私と同じで高校を卒業してからこの会社に入って来た。
お母さんが早くに病気で亡くなってしまったみたいで、お父さんを安心させるために就職したんだって言ってた。
私も母子家庭で育ったからその気持ちは分かる。
会社で私に気軽に話しかけてくれる優しい人だ。
「どうしたの?」
「この仕事、別に今すぐにやらなくてもいい仕事だろ?それなのにもう始めてるの?」
「やれることは早めにしておきたくて」
「俺なんていつもギリギリなのに、本当に偉いよなー」
「ギリギリでも失敗なく仕事出来てる茂住くんは凄いよ」
顔だけでなく性格までいい茂住くんは社内でも人気者だ。
上司にだって好かれている。
睦月くんとは違っていつもニコニコしている茂住くんは、睦月くんとはまた違った魅力のあるイケメンだ。

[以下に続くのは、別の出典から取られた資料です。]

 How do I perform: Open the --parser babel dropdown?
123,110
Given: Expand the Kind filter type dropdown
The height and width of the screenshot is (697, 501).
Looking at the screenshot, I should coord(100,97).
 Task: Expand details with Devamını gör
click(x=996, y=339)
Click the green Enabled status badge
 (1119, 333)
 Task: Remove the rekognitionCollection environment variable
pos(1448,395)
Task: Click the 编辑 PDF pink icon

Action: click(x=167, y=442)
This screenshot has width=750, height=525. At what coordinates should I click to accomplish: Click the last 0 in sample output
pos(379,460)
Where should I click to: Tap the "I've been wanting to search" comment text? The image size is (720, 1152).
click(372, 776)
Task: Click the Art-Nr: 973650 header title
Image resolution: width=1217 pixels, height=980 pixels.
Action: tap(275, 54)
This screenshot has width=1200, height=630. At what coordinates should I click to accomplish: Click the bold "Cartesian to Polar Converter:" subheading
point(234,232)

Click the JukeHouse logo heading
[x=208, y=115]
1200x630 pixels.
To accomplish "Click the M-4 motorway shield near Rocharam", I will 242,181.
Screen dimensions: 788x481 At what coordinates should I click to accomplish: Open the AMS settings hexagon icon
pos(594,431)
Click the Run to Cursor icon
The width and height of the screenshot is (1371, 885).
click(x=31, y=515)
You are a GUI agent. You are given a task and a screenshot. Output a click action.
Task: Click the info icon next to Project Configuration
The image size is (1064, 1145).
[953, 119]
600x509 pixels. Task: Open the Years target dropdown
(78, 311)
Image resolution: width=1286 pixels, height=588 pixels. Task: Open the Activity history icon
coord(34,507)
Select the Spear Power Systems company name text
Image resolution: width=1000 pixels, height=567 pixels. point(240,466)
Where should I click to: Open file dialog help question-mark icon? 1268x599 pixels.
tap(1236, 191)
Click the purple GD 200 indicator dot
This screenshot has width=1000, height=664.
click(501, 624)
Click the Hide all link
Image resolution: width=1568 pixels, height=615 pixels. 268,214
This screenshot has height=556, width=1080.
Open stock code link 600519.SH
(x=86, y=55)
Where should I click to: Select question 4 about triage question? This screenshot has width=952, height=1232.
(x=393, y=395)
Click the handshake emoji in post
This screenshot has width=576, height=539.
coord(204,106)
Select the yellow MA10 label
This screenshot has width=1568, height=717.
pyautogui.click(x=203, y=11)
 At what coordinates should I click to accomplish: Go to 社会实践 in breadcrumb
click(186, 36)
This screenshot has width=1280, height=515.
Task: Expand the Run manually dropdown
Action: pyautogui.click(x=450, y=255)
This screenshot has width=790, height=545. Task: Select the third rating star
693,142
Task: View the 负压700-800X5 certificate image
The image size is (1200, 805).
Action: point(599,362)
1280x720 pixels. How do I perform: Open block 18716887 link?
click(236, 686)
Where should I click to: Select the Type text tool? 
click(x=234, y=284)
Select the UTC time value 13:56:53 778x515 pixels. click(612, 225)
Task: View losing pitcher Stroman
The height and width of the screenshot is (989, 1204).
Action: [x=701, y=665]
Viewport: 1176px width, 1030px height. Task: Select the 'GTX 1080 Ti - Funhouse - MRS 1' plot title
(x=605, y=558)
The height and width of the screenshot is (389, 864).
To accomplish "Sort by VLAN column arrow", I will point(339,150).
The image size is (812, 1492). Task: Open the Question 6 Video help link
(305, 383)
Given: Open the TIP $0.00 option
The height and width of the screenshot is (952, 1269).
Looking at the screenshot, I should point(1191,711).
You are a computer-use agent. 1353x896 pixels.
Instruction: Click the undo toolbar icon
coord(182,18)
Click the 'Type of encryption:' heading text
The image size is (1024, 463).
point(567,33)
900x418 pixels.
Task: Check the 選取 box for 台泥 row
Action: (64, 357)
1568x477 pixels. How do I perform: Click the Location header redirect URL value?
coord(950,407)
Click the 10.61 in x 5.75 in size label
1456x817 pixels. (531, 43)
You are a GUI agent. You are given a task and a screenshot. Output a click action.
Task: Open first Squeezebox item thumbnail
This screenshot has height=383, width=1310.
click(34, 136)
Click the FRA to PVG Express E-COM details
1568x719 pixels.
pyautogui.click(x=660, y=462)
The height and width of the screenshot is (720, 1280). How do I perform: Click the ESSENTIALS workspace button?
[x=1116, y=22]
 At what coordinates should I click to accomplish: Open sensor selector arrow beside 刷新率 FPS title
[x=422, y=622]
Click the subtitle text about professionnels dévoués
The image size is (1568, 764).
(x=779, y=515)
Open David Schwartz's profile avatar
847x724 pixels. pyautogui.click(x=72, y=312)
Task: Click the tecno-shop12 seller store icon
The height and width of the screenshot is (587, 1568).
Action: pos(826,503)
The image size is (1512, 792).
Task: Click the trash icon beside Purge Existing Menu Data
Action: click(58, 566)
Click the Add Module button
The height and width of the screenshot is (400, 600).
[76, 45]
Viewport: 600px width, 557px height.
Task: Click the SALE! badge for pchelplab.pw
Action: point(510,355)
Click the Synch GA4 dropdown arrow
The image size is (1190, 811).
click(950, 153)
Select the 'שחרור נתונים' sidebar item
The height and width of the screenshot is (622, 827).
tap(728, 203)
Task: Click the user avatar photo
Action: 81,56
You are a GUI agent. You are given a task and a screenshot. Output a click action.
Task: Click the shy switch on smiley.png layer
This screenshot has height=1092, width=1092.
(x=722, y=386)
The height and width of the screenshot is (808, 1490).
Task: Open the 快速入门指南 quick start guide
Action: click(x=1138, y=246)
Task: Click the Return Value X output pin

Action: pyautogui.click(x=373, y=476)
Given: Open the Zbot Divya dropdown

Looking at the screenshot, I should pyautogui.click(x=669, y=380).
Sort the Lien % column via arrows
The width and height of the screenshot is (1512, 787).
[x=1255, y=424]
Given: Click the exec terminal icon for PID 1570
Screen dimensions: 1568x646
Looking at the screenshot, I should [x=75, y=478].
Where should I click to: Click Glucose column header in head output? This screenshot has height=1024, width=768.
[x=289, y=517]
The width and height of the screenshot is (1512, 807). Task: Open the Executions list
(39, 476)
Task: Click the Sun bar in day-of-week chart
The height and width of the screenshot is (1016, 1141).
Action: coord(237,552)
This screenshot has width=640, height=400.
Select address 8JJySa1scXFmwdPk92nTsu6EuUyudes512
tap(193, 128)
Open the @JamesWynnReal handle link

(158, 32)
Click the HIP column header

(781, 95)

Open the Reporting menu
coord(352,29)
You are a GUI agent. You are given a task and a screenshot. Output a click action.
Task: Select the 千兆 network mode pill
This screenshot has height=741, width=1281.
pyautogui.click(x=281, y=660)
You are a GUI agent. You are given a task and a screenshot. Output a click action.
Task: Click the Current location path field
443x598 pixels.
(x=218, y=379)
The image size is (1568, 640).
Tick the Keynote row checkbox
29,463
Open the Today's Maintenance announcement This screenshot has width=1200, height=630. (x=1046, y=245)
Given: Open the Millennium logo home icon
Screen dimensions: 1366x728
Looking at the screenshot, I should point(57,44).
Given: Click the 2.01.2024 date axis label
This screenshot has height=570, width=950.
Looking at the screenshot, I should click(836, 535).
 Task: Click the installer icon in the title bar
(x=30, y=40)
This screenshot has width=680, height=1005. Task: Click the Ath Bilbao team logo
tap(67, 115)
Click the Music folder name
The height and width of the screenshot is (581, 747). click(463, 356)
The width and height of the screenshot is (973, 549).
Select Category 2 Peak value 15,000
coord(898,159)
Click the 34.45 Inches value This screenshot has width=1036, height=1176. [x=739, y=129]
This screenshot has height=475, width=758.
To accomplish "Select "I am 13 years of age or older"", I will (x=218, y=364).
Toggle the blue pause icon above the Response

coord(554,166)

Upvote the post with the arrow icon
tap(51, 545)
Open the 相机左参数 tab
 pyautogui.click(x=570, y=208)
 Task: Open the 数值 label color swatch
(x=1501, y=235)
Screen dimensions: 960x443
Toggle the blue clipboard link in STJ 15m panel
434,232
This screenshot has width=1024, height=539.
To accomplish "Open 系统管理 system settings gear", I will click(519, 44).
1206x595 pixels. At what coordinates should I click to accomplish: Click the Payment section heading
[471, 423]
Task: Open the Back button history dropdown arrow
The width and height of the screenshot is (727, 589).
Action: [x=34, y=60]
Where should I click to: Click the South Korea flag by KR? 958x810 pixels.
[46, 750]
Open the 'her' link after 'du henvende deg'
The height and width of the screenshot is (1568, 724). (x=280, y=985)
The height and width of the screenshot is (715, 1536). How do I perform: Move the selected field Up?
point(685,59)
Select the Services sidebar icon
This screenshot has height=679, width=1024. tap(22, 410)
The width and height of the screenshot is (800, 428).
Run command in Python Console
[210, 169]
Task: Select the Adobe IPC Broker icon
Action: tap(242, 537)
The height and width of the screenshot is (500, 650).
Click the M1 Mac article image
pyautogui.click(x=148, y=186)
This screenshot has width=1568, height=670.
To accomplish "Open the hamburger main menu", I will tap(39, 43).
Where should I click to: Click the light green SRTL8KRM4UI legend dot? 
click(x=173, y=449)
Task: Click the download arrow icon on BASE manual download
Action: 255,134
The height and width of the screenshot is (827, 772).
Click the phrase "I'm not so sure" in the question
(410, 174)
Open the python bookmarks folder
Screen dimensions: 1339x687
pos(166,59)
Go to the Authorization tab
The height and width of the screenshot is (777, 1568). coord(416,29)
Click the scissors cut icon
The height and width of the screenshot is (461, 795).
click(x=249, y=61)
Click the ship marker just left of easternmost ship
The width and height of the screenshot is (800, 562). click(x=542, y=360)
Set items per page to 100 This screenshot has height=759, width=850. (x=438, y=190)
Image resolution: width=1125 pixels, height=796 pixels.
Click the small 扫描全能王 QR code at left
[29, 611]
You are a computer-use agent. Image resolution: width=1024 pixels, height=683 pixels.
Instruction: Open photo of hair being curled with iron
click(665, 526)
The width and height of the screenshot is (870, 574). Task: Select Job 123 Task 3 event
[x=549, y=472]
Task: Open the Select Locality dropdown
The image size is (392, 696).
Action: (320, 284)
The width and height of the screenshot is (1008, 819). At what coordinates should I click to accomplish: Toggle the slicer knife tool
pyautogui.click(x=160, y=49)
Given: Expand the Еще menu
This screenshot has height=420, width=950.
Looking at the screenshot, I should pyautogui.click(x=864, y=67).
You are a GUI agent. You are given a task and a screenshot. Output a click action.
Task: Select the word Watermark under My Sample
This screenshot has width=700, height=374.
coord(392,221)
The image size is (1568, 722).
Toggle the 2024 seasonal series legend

「やる気起きないと仕事出来ない人間なんで。園原みたいにキッチリ仕事してる人の方が周りからも評価いいって分かってるんだけどさ。仕事って本当に疲れる。学生に戻れるなら戻りたいわ」
その気持ちは分かる。
私も睦月くんの生活に憧れるときがあるから。
でも仕事をすると決めたのは自分。
嘆くのは違うって分かってる。
私は茂住くんに笑った。
「高卒で就職したの、私達だけだもんね。お互い愚痴とか言い合おう」
「そうだな。また俺の愚痴聞いてくれよ」
私の頭を軽くぽんと叩いて歩いて行く茂住くん。
その先で先輩に話しかけられていた。
本当に人気者だな。
茂住くんのおかげで沈みかけた気持ちが浮上した。
気合いを入れなおして仕事を再開する。
いつか睦月くんと一緒に住むときのために、お金かせいでおかないと。